And so we meet again, I try to regain my composure as the wave of panic comes over me. You try to regain your ability to stand and ask me to take you home. I feel alone as we sleep in the same bed. You’re different now, you snore. I’m different now, I try to be indifferent now. Keeping it easy with the cautious bachelor, shaking things up as I learn to be alone. I don’t think I could hurt you anymore and yet I try to keep my heart concealed as to not disrupt my lessons of solitude that seem to add a glow and smile to my face. As I huddle to you in the dark for warmth, I know you will be cold in the morning. We laugh as our visit comes to a close. Another confusing rendezvous as I try to keep my obsessions loose.
Now for something real and less poetic:
I turn 25 on Thursday. I just broke up with my boyfriend of 4 years because it didn’t feel like he was in love with me, we were best friends but that is where it ended. Such a romantic as myself needs much more. I just moved home to live with my parents and find a job in my hometown. I anticipate much more on the subject of old crushes and hopefully some new ones, all while trying to find myself as a happy independent girl.
I’m tired of carrying torches but I need some way to see in the dark.
December 27, 2009
December 20, 2009
I find myself coming home to a sky full of stars as the moon waxes and wanes to the tune of my breaking heart. This lesson in loneliness is more than I can bare and yet I continue to contemplate and wager the benefits of a life of solitude. I watch and want for you as your life falls apart whilst you are trying to build and change it into something new. People pulling you in every direction, I do my best to keep silent and scream only behind your back as to not further disrupt your ecosystem of confusion. In time the pieces will fall into place but for now I wait, want and continue learning loneliness. No amount of heavy drink or dancing can soothe away the pain of an unrequited infatuation, but I continue to substitute simple glances for actual substance.

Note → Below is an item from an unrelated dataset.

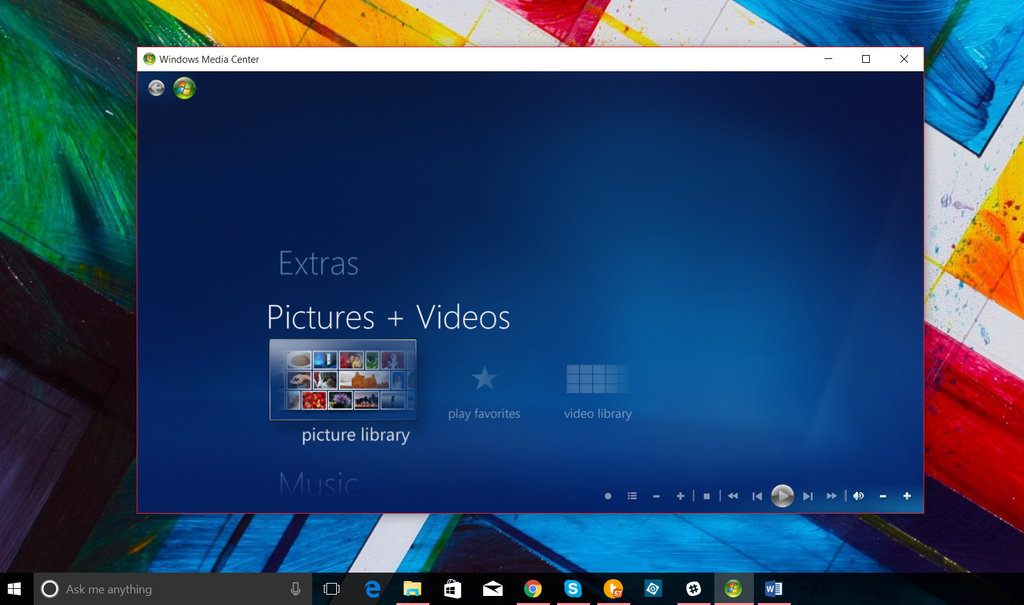Viewport: 1024px width, 605px height.
Task: Open the Extras category
Action: click(318, 264)
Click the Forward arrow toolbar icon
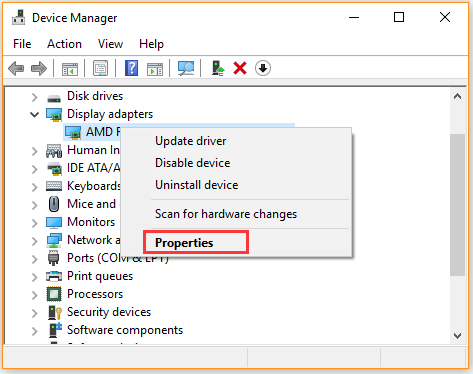473x374 pixels. coord(39,69)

Your touch is too much while it means little to you, I have started to tumble down this rabbit hole, and each night I spend in solitude I start to convince myself of an exit strategy or how to dig deeper.
December 12, 2009
I can see your hand there, in the shadows of my mind. As I wake I dream of you, as I study my own hands I think of yours. Your long fingers running through your hair, why is it that I cannot forget you? And why is it that I only let myself remember the romantic stupor inducing times? I still dream of you in sleep, I ask you to acquiesce to me while you drive away laughing at the thought, as well as the unnecessary vocabulary use. In the past I was able to put thoughts of you aside but now that we reside on the same coastline and keep the same hours I can't help but dwell on thoughts and dreams of you. However fleeting they may be these thoughts keep my head above water while I continue to drown in listlessness. Doors open and unlock around me, I am searching for some kind of door that will end this flood I am hiding in. I do wonder what will happen first; will the shadows of my mind forget your hands or will the waters overcome what's left of my dreams?